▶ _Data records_

+ + +

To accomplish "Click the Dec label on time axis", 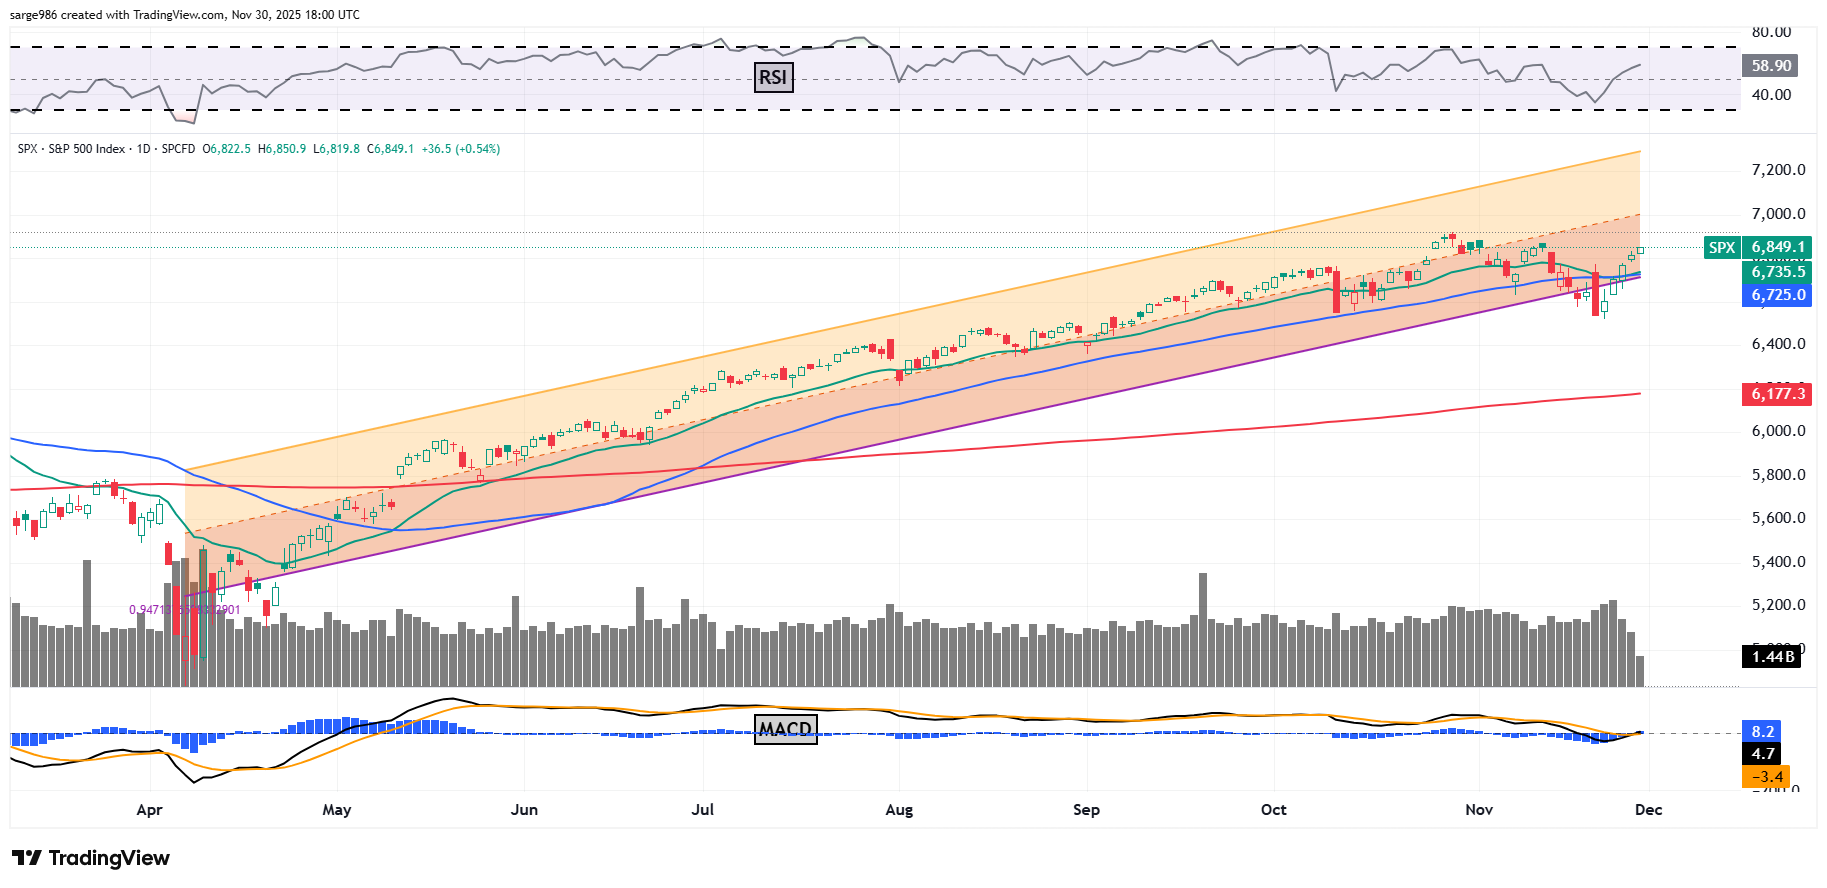I will pos(1648,810).
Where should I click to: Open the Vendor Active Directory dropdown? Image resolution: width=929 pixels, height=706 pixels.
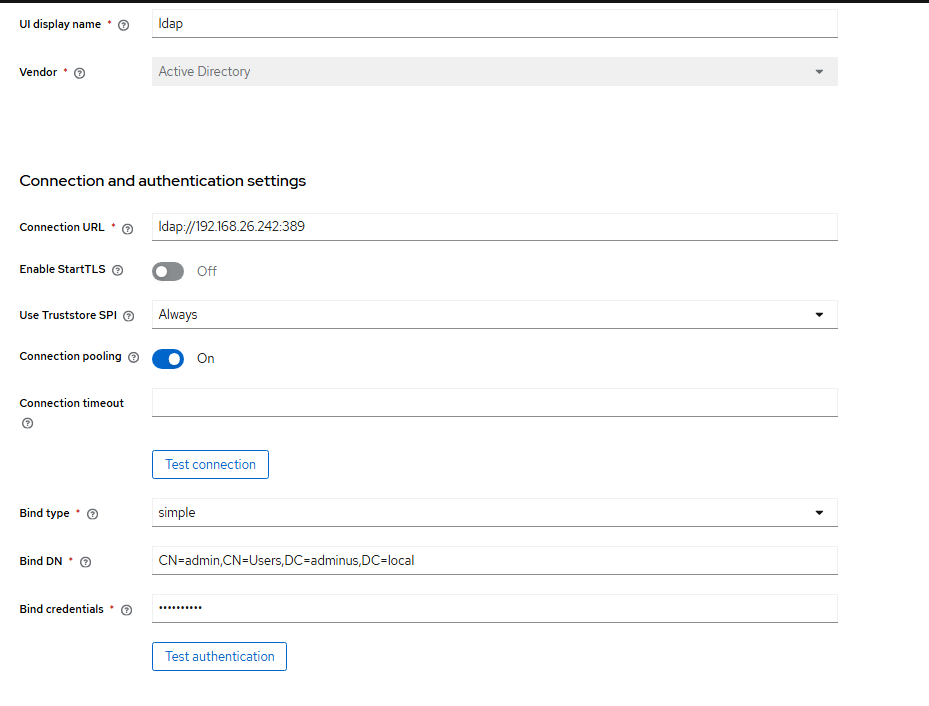tap(494, 72)
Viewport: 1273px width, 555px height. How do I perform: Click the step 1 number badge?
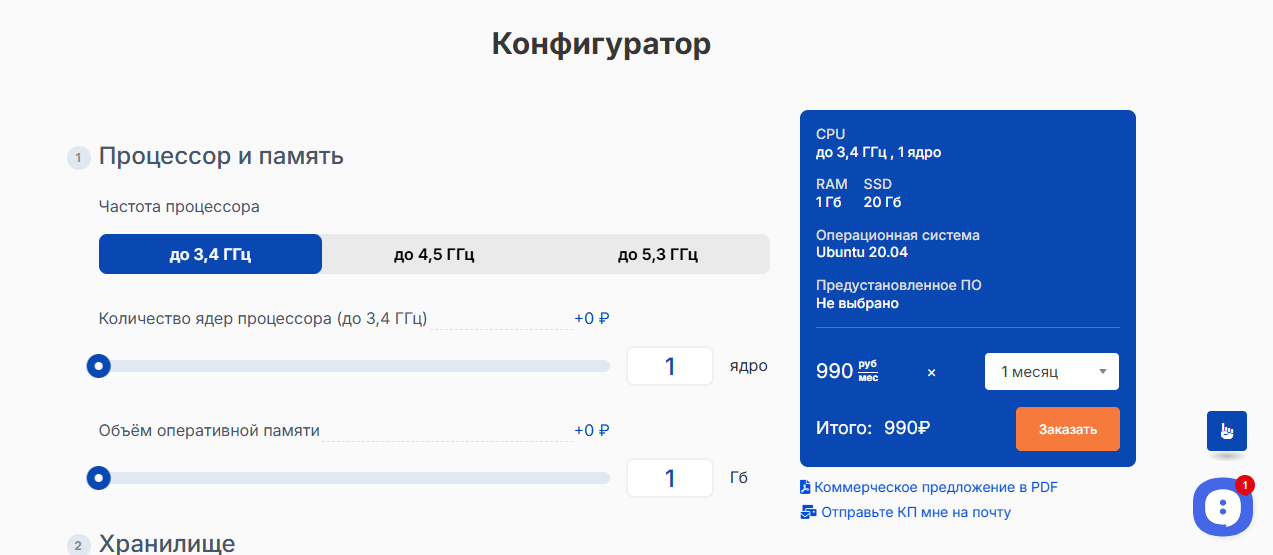tap(78, 158)
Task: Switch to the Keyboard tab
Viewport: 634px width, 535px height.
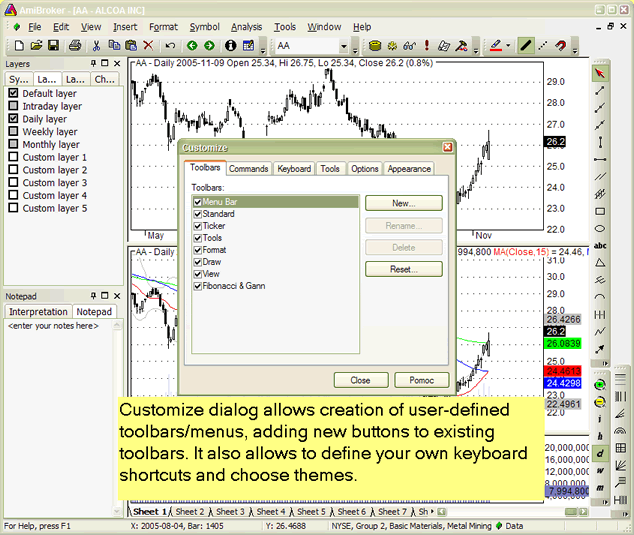Action: [x=294, y=169]
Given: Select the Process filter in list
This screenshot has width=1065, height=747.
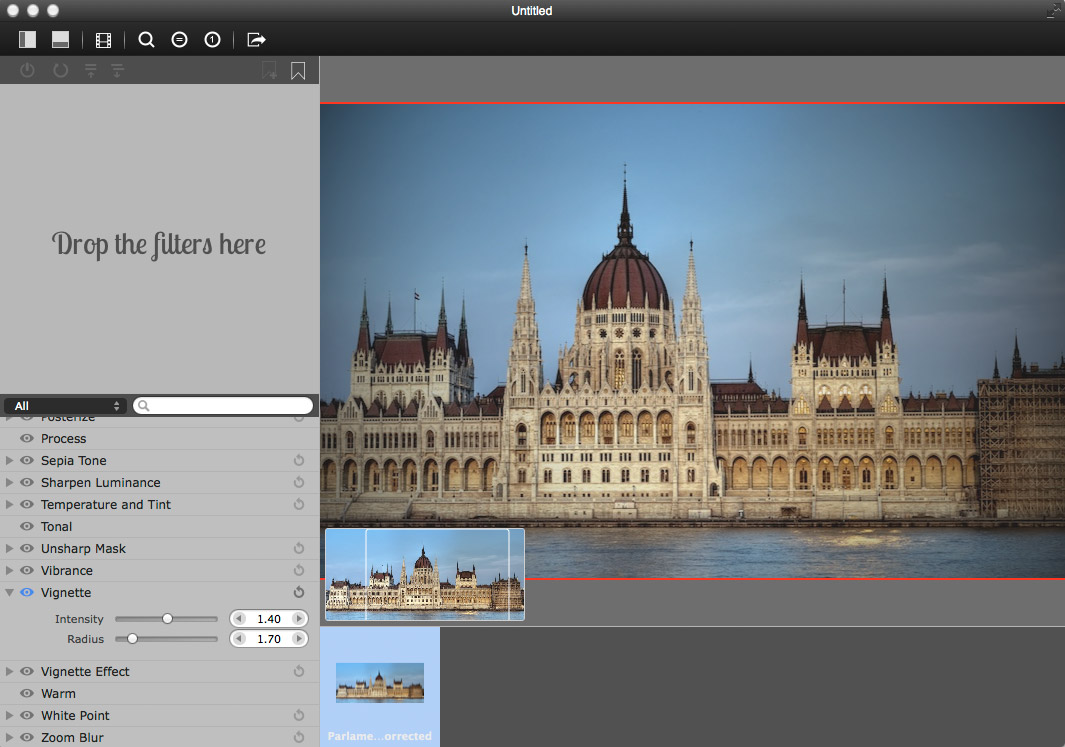Looking at the screenshot, I should click(x=63, y=439).
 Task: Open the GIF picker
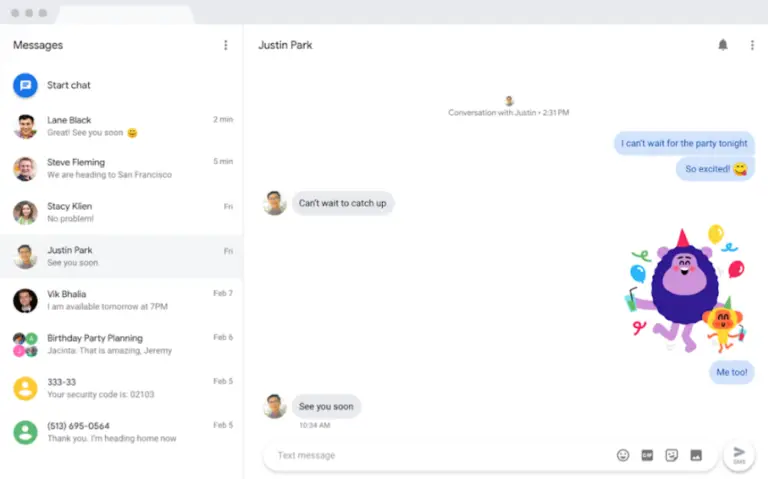coord(647,455)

+ + +

▶ _TASK BRIEF_
Would you please print only the lines running from the one with "Viewport: 634px width, 535px height." to the final line of the entries above, exactly as written and without pictures?

▶ _EXPECTED OUTPUT_
Viewport: 634px width, 535px height.
Action: [x=294, y=169]
Given: Select the Process filter in list
This screenshot has width=1065, height=747.
Looking at the screenshot, I should click(x=63, y=439).
 Task: Open the GIF picker
coord(647,455)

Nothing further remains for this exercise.